*Énoncé*: Recopiez à l'identique l'ensemble des items ci-dessous, sans rien y changer.

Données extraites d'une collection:
■ ■ ■ ■

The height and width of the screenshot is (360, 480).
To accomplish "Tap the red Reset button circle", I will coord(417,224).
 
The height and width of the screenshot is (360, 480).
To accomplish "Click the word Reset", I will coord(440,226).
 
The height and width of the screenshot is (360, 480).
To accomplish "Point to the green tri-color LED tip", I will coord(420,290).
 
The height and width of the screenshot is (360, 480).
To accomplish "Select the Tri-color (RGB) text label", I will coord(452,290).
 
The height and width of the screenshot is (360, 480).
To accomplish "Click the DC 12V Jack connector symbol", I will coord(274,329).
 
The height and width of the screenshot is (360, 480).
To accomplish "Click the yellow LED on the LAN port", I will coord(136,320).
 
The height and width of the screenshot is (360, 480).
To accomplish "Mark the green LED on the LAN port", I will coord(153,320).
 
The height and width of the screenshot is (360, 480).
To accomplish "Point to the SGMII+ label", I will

■ ■ ■ ■

*Corrigé*:
The height and width of the screenshot is (360, 480).
To accomplish "Tap the red Reset button circle", I will coord(417,224).
 
The height and width of the screenshot is (360, 480).
To accomplish "Click the word Reset", I will coord(440,226).
 
The height and width of the screenshot is (360, 480).
To accomplish "Point to the green tri-color LED tip", I will coord(420,290).
 
The height and width of the screenshot is (360, 480).
To accomplish "Select the Tri-color (RGB) text label", I will coord(452,290).
 
The height and width of the screenshot is (360, 480).
To accomplish "Click the DC 12V Jack connector symbol", I will coord(274,329).
 
The height and width of the screenshot is (360, 480).
To accomplish "Click the yellow LED on the LAN port", I will coord(136,320).
 
The height and width of the screenshot is (360, 480).
To accomplish "Mark the green LED on the LAN port", I will coord(153,320).
 
The height and width of the screenshot is (360, 480).
To accomplish "Point to the SGMII+ label", I will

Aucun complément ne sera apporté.